Shannon Hoover: We were more excited to play LEGO Jurassic World (on the Wii U) than pretty much any other game that has ever existed. Being born in the ’80s, my husband and I read the books, saw the movies, collected dinosaur toys and posters, went to dinosaur museums, and were ready—WERE READY—to immerse ourselves in that fantasy. The game did not disappoint. It is truly the best example of what a licensed game has to offer. From the first opening swell of Williams’ score to the last unlocked hidden secret, the game remained faithful to the spirit of its source material and to the seed of imagination and wonder that Crichton and Spielberg sowed in our generation.

LEGO changed a few details to make the subject matter more kid-appropriate, but the movie sets and scenarios are translated perfectly, maintaining the same awe-inspiring depth and scale that made us gasp the first time we watched Jurassic Park and saw that camera pan across the fields of dinosaurs. The innovative addition of a flight-based pterodactyl level, a water-based Mosasaurus level, and velociraptor obstacle courses all serve to build upon that wow factor, and draw you further in—as though you are getting a secret backstage pass to the parks. I personally think it’s super rad to get to play as the dinosaurs and see those iconic scenes from their perspective.

I honestly went into the game dead-set on playing as either a dinosaur or Ian Malcolm the entire time, but I was actually surprised at how often I chose to play as a seemingly minor character like Raptor Handler Jenny, Fisherman Jim, or Jimmy Fallon (yes, he is a playable character) because they are almost as fun. (Although, let’s face it, nothing really surpasses laying waste to both islands as a customized, miniaturized Parasaurolophus with “destroy on contact” enabled.) Unlike other licensed games, the supporting roles are just as useful and versatile as the main cast, with every player character in the game having an array of built-in special abilities like camouflage, hang-gliding, or paleontology.
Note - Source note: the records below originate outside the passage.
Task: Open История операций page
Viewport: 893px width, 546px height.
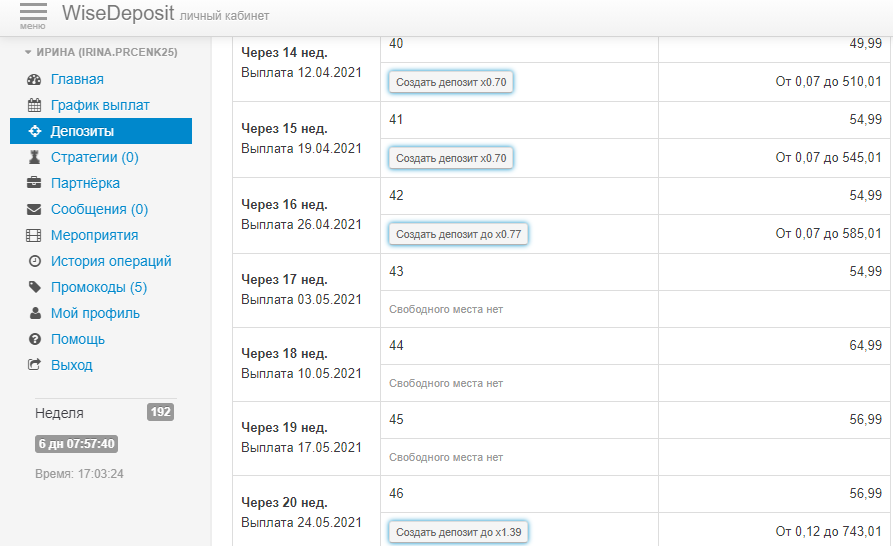Action: tap(111, 262)
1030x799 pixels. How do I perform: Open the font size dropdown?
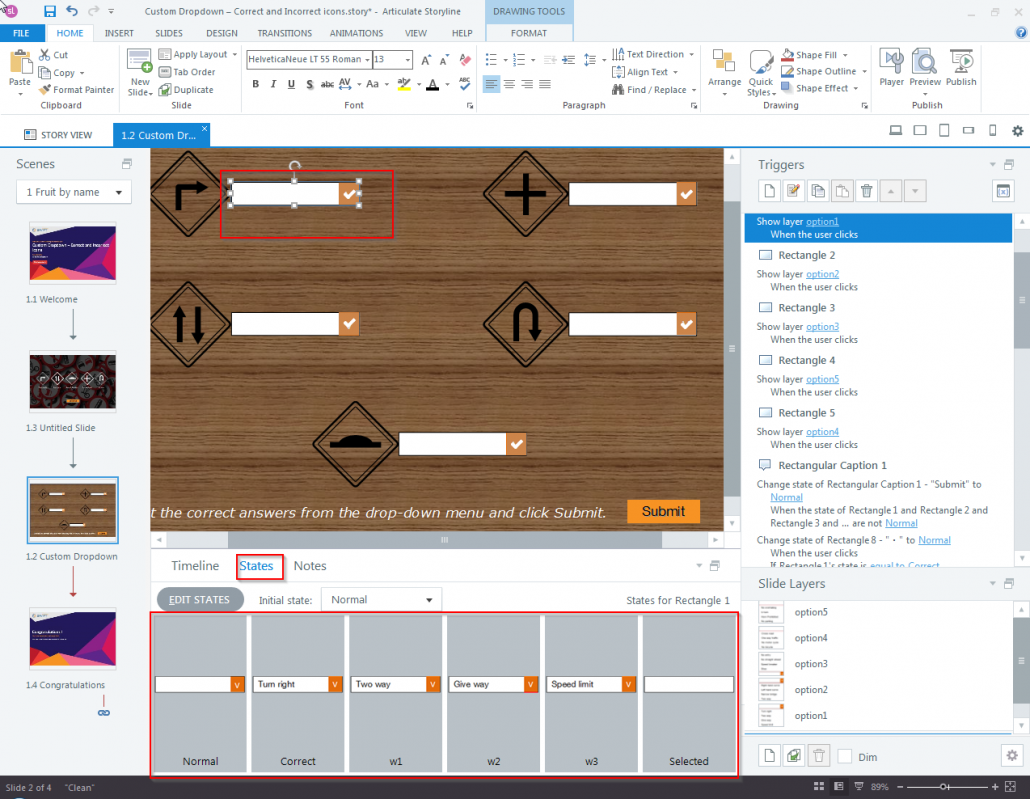(406, 59)
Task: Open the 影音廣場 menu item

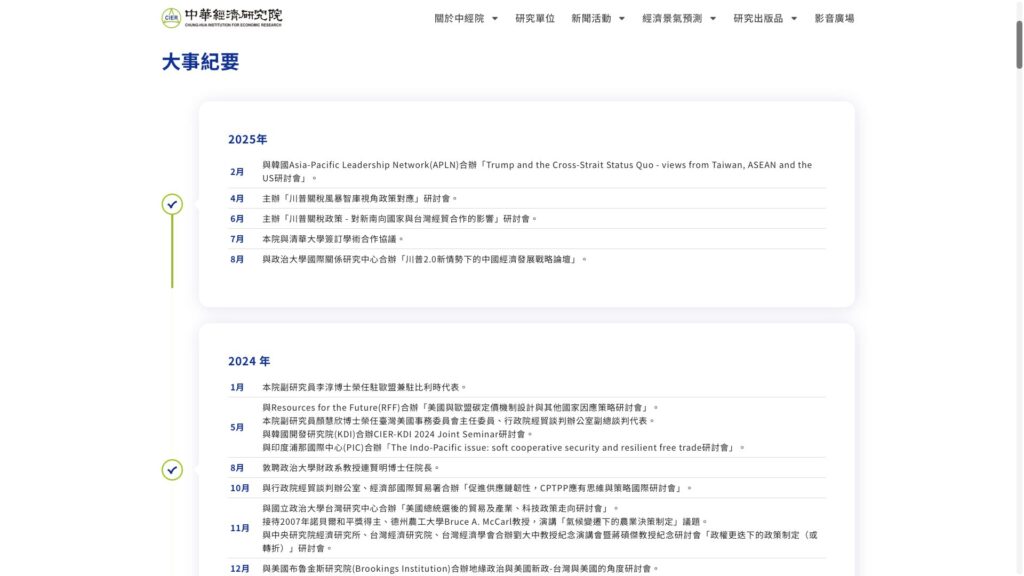Action: [x=834, y=18]
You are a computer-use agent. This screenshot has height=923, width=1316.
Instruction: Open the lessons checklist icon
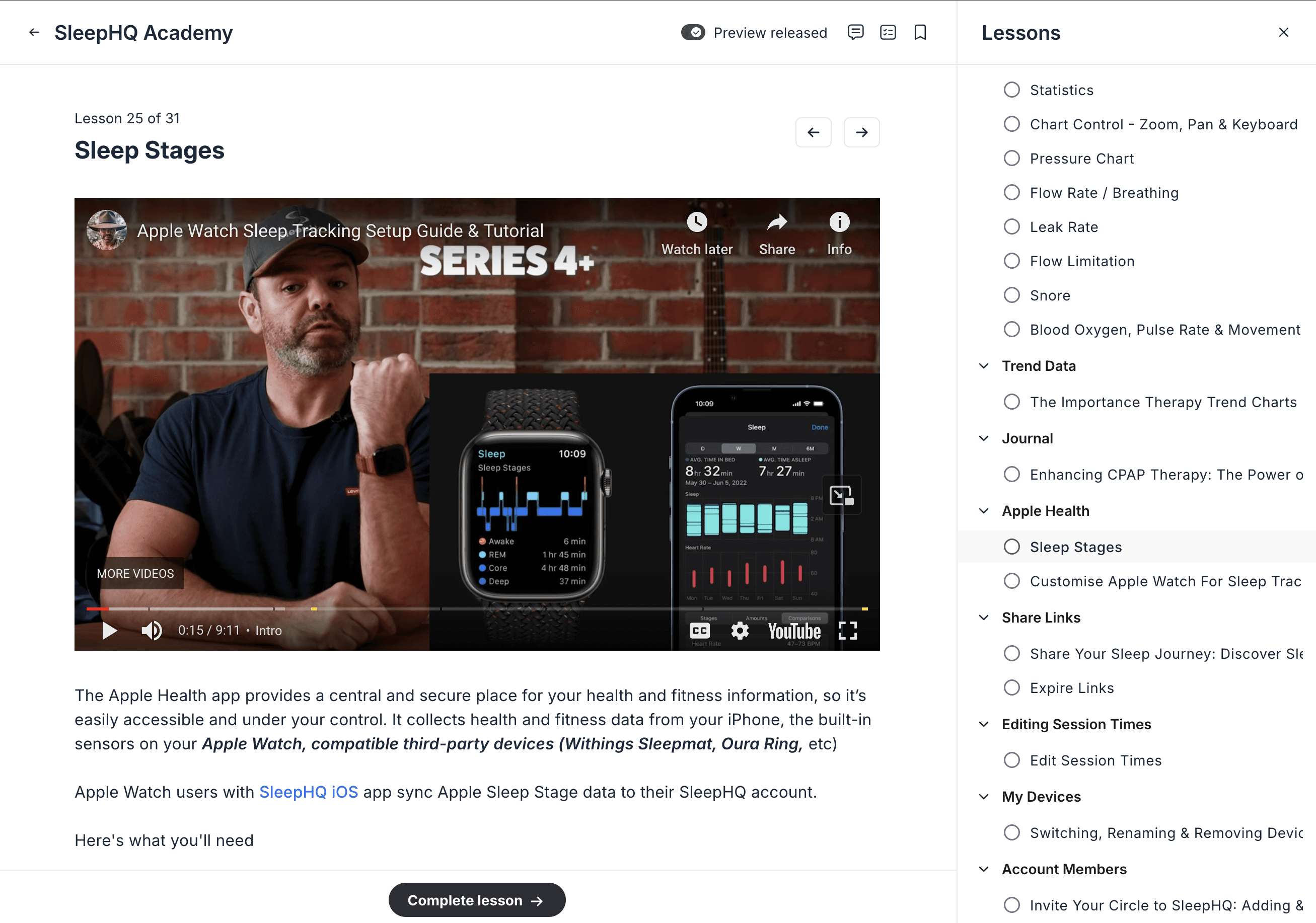[x=888, y=33]
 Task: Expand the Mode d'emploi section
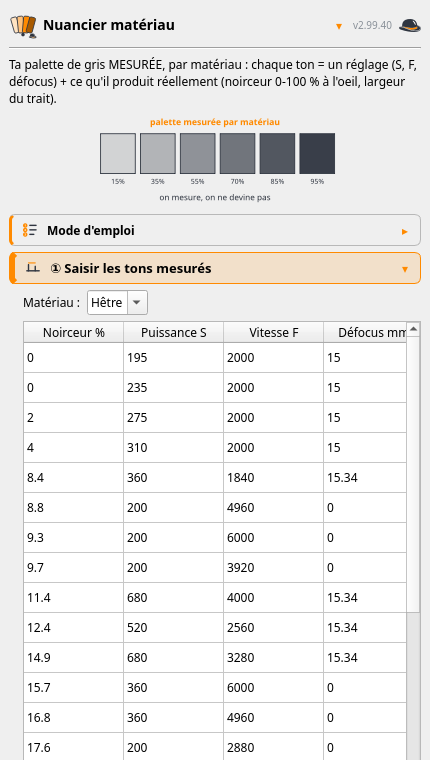point(215,230)
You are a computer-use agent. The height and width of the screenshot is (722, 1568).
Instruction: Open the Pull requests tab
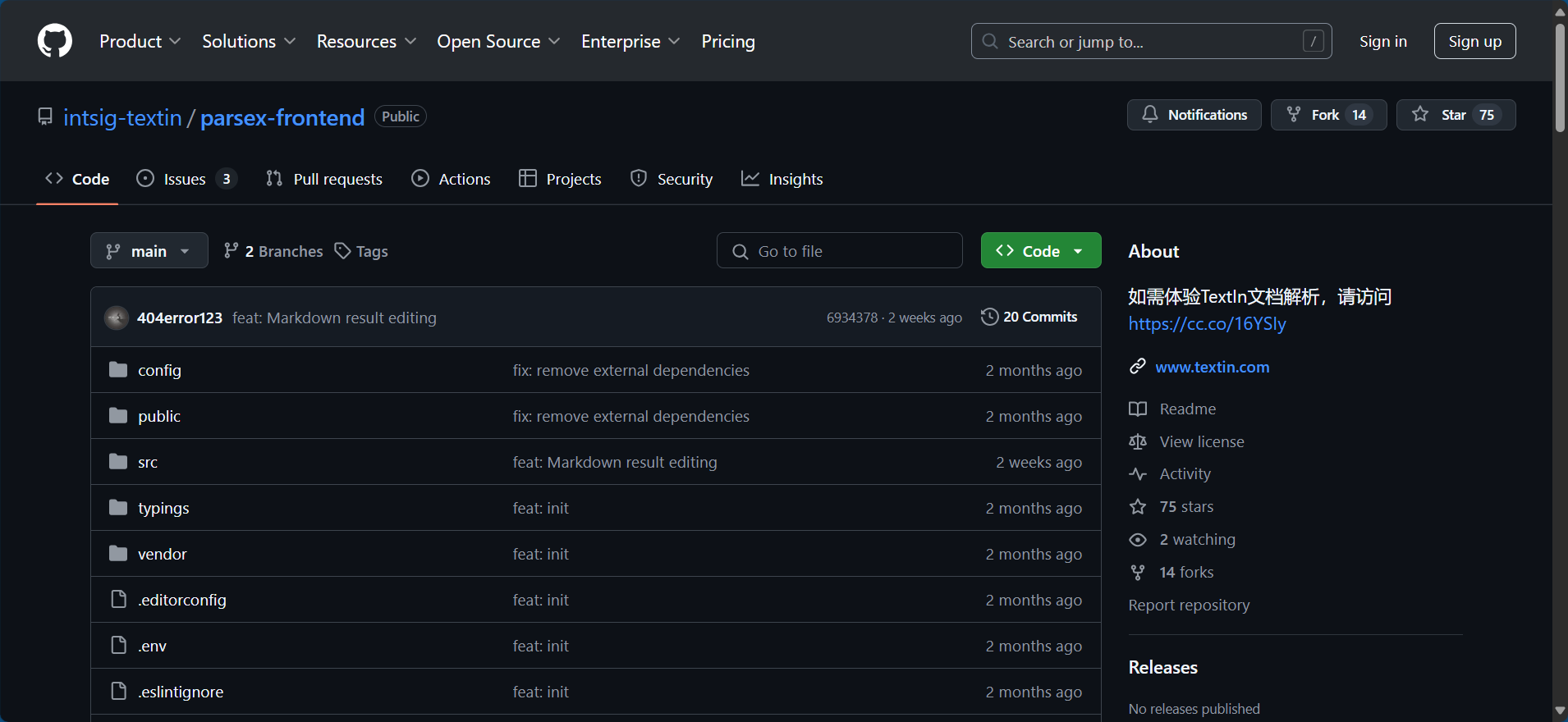tap(324, 179)
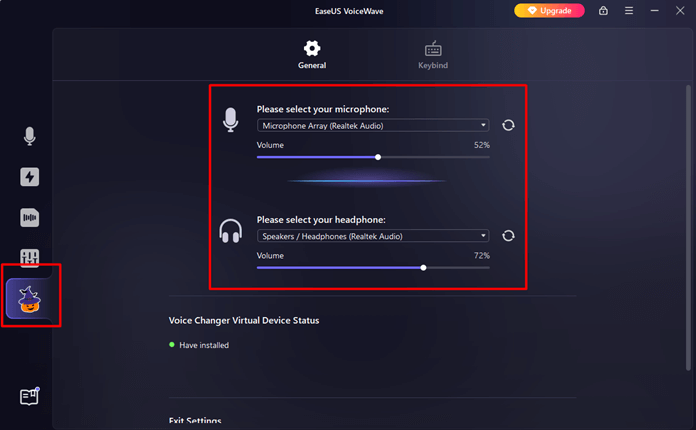Click the large headphone icon beside selector
696x430 pixels.
[x=231, y=232]
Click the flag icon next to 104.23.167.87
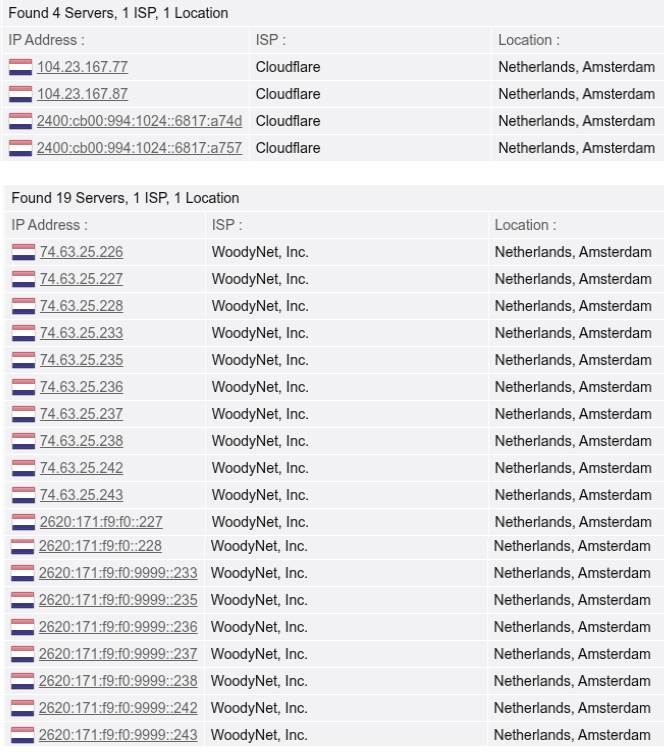Screen dimensions: 664x752 click(20, 94)
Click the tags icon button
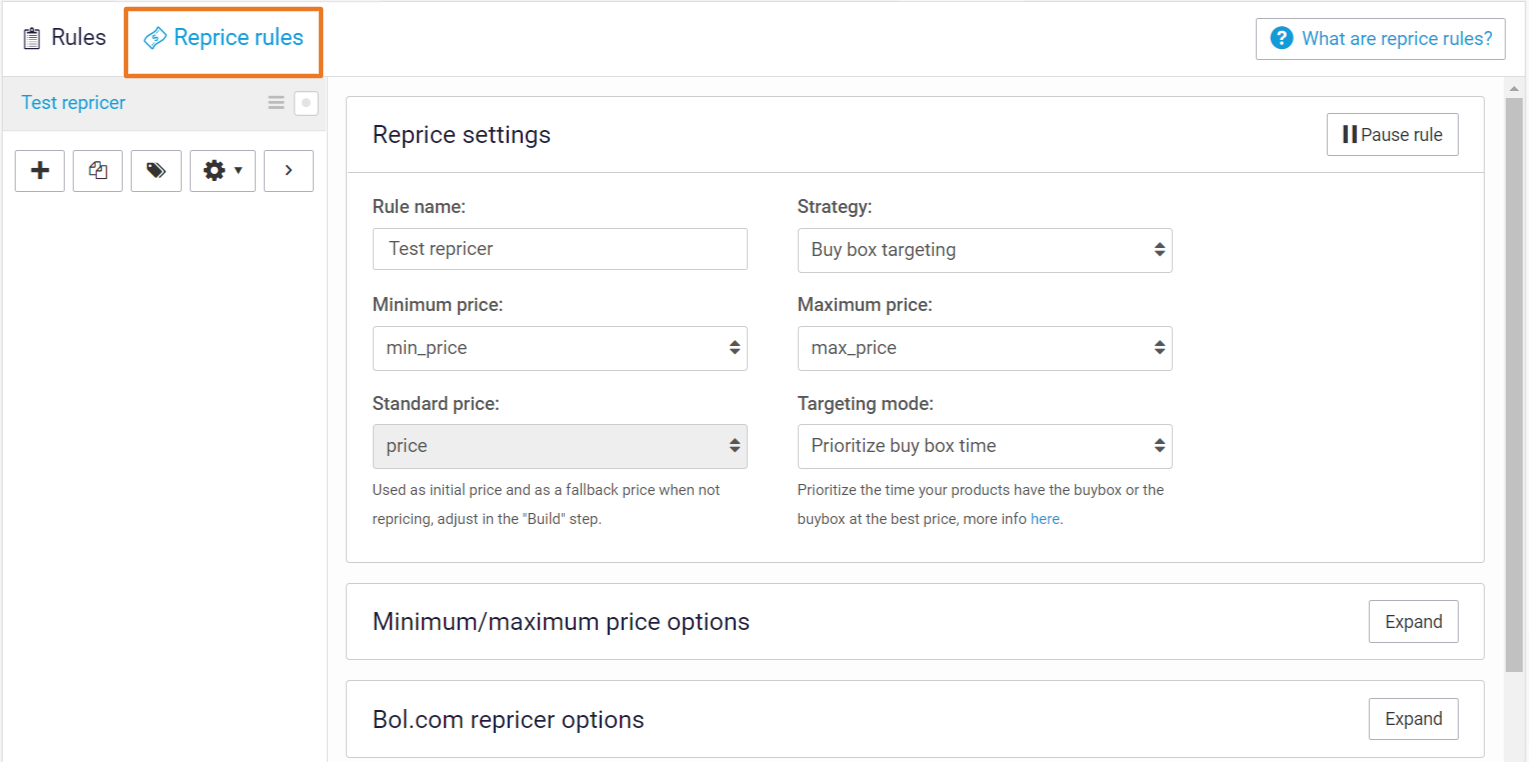Image resolution: width=1529 pixels, height=762 pixels. [156, 171]
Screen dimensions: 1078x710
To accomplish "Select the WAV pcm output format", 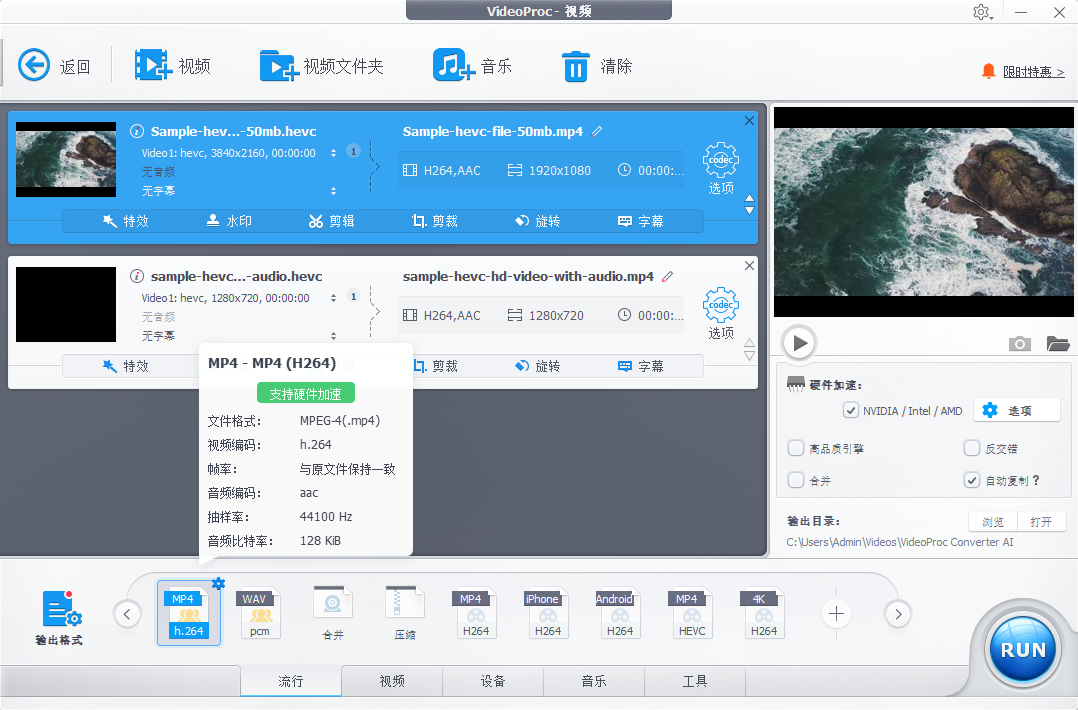I will pos(260,613).
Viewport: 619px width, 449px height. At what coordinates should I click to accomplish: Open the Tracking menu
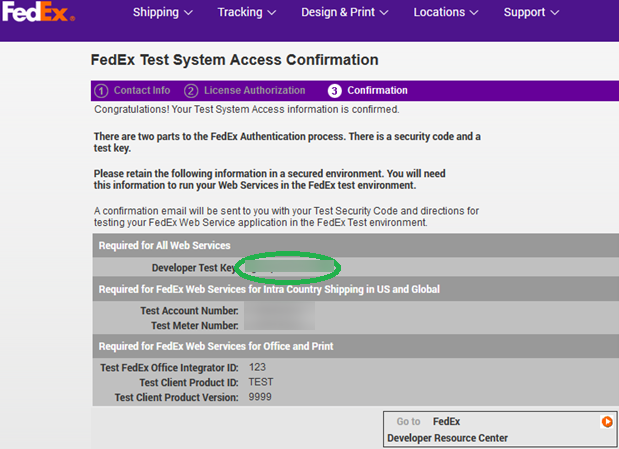tap(247, 12)
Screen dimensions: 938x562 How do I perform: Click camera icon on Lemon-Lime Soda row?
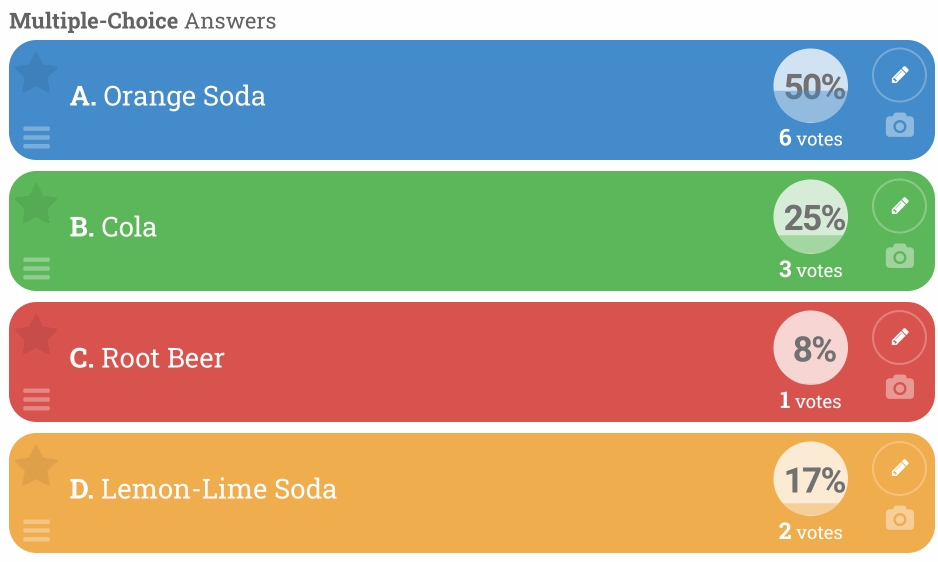900,518
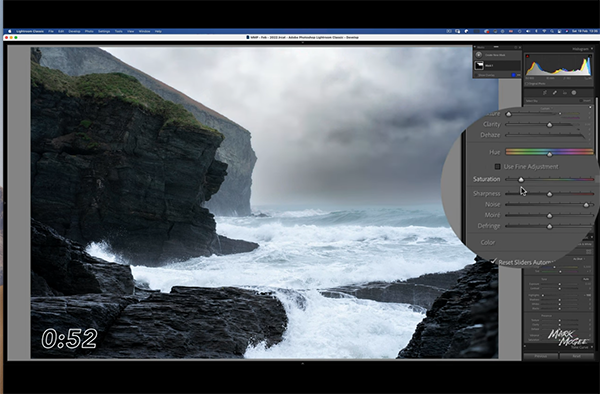Toggle Reset Sliders Automatically checkbox

(x=494, y=261)
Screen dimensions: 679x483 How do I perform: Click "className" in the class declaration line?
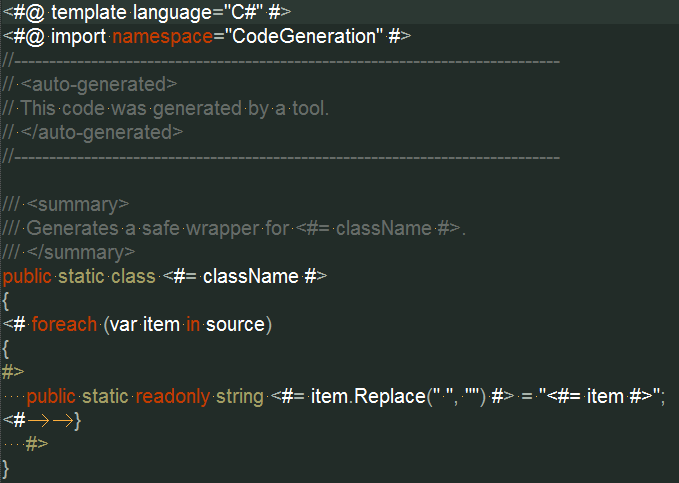pos(251,277)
The gameplay itself is streamlined, polished, and accessible to every level of gamer (especially compared to previous LEGO titles), with the only tricky controls being the swimming/flying physics. I would even argue it has by far the best two-player controls of any franchise game to date. We each had the freedom to explore independently with no invisible tethers, and the usual camera nightmares were eliminated by the game’s dual-screen option using the TV and the Wii U gamepad.

In addition to good level designs, character options, and game mechanics, LEGO Jurassic World also has some of the best secrets, including dinosaur costumes, 8-bit music, and the ability to shrink everyone to the size of a Compsognathus.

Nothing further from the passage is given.